— What the exercise asks —
Format the records below as a JSON array of strings, one string per line, leaving out any blank lines.

— Data section —
---------------
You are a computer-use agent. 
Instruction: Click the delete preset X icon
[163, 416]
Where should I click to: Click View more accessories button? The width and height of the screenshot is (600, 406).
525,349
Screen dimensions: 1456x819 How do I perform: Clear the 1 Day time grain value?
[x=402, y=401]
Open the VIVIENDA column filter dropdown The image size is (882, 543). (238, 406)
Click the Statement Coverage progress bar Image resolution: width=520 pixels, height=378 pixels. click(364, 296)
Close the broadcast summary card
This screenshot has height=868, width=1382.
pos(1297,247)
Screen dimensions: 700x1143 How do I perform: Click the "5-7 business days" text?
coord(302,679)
---------------
— Solution for this problem —
[
  "You are a computer-use agent. ",
  "Instruction: Click the delete preset X icon",
  "[163, 416]",
  "Where should I click to: Click View more accessories button? The width and height of the screenshot is (600, 406).",
  "525,349",
  "Screen dimensions: 1456x819 How do I perform: Clear the 1 Day time grain value?",
  "[x=402, y=401]",
  "Open the VIVIENDA column filter dropdown The image size is (882, 543). (238, 406)",
  "Click the Statement Coverage progress bar Image resolution: width=520 pixels, height=378 pixels. click(364, 296)",
  "Close the broadcast summary card",
  "This screenshot has height=868, width=1382.",
  "pos(1297,247)",
  "Screen dimensions: 700x1143 How do I perform: Click the \"5-7 business days\" text?",
  "coord(302,679)"
]